前期試験の合格発表を待つ一日をつづった文章の続きを、示されている最後の文の後から書いてください。

*文書抜粋*.
┄┄┄┄┄┄┄┄┄┄┄┄┄┄┄┄┄┄┄┄
前期試験
2月8日
1月31日に行われた前期試験の発表。
内申点をクリアした者とはいえ、
そしてこれが駄目でも後期試験があるとはいえ、
受験すれば結果が気になる。
昨日
「ああ、明日か......」
誰かのため息が聞こえてきた。
発表当日、
私たちも落ち着かない。午後4時まで長いこと。
受験高の発表にはその高校に通っている卒業生に
見てくれるように頼んである。
午後4時40秒、
弟が受験した卒業生の姉から、「合格」の朗報。
連絡してくれた。
4時1分、卒業生から「ありました」との合格。
その後も「合格」が続いた。
うれしい。
今年は4人受けている。
3人までが合格である。
もう一人はまだだ。
卒業生が通っていなくて、本人からの連絡を待つしかない。
4時半を回っても連絡がない。
だめだったか。合格すればすぐに連絡するはずだ。
夫も私も
暗い気持ちになってきた。
5時過ぎ、
夫の携帯が鳴った。
「先生、だめでした」
そんな声が聞こえてきそうで、夫が携帯を持った時、
隣の部屋にいたが、駆け寄ることはできなかった。
発表から1時間以上も過ぎている。
律義に合否を連絡してきただけかもしれない。
諦めが大きくなった。
「おめでとう」
夫の声がした。
気持が途端に青空に変わった。
朗報の携帯に走った。
「玲子に変わるから」
私も携帯を耳に当てた。
本人の声を聞けば、うれしさも更に伝わってくる。
「玲子先生、受かりました!」(喜びの大きな声はいいものだ。)
「よかったね」
「はい」
この瞬間が一番うれしい。
「先生、これからもよろしくおねがいします」
「最後までみんなと一緒に勉強してくれるのね」
「はい」
気持のいい声が返ってきた。
夫が
「自分が受かればそれでいいのか。
┄┄┄┄┄┄┄┄┄┄┄┄┄┄┄┄┄┄┄┄
*収集データ*.
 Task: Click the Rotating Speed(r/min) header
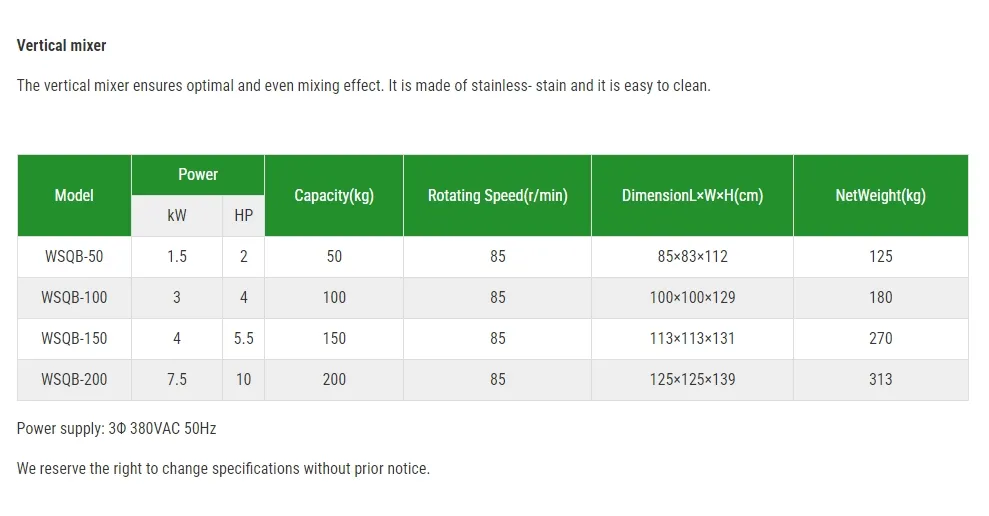pyautogui.click(x=497, y=196)
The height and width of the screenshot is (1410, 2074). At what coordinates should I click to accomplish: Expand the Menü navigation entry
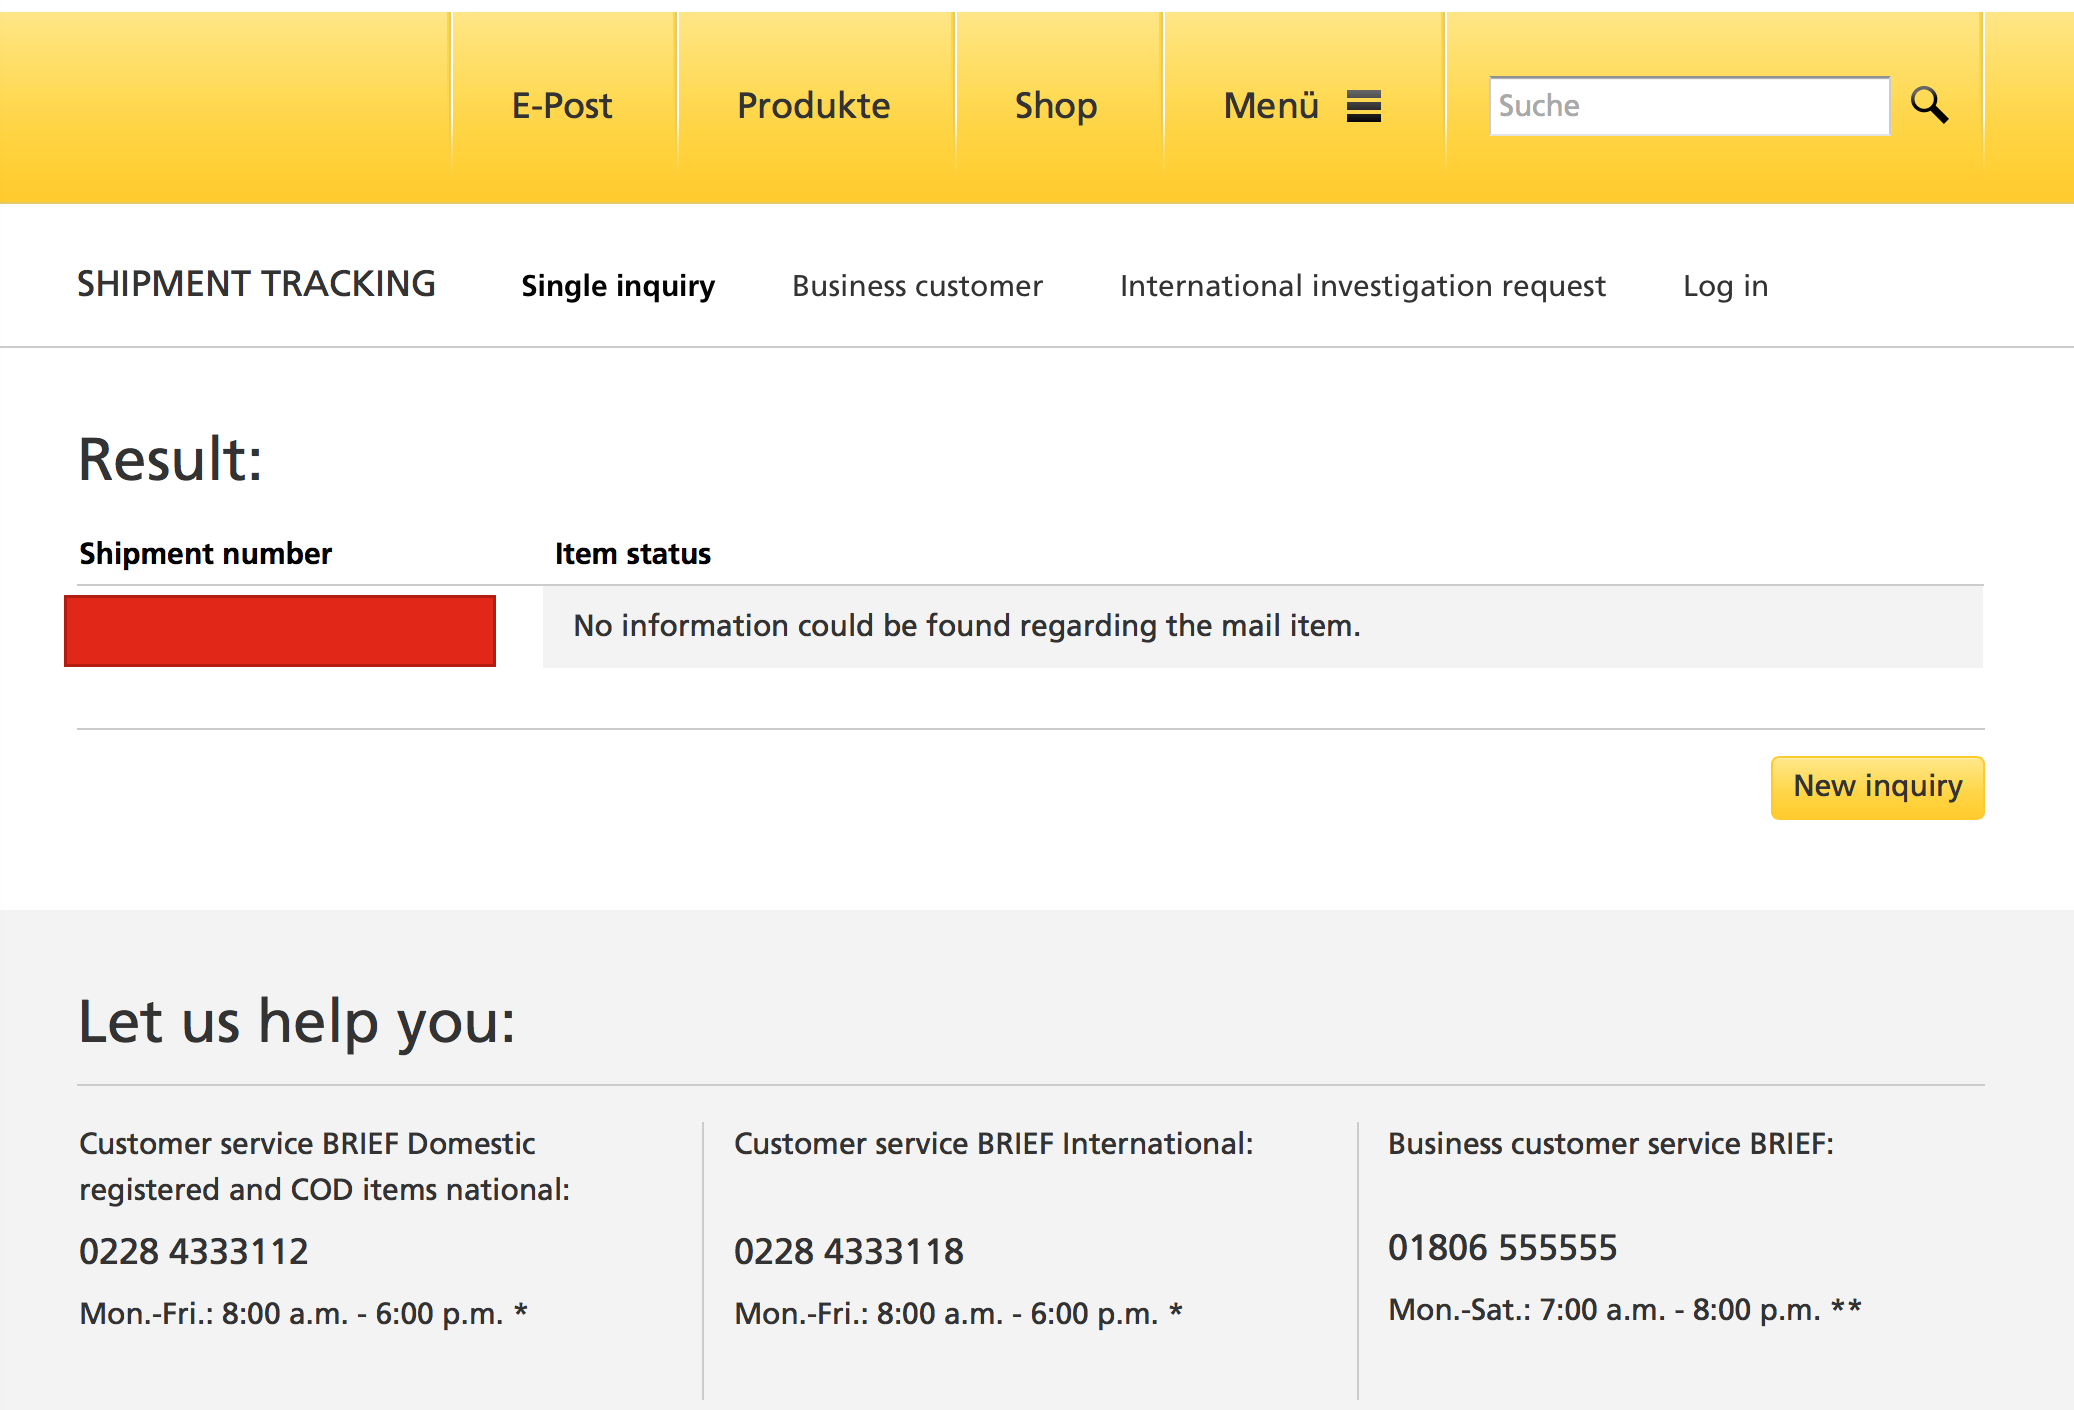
┄┄┄┄┄┄┄┄┄┄┄┄┄┄┄┄┄┄┄┄
*想定解答*.
一緒にやってきた仲間だろ。最後までつきあってくれよ」
常々言っていることが、伝わっているんだなあ。
気持があたたかくなった。
そして、6時、
中3の授業に合格した人もいつも通りに来て、
全員そろった。
この日は、家族で祝いたかったかもしれないのに、
そう思うと、
申し訳ないような、有難いような、
授業はいつも通りで、
でも、終わり際に夫が中3に向かって、
「前期全員合格。おめでとう!4人、立って」
笑顔で立った4人に、おめでとう、おめでとう、
祝いの声と共に
教室から拍手が起きた。
「こうやって合格した全員が来てくれた。
素晴らしい塾だ。そう思わないか。
もし、合格した4人がもう受かったからいいや、
来なかったら、寂しいよな。
来てくれてありがとう」
眼がうるんでいた、声もつまっている。
「鬼の目にも涙か」
夫の照れた言葉に、
中3の皆が、くすくす笑いながら、
赤い目の生徒が何人もいた。
仙台高、S君!
富谷高、Mちゃん!
宮城野高、Rちゃん。
七倍の倍率をすごいです。仙台一高、Mちゃん!
おめでとう。
あなたたちの努力と実力です。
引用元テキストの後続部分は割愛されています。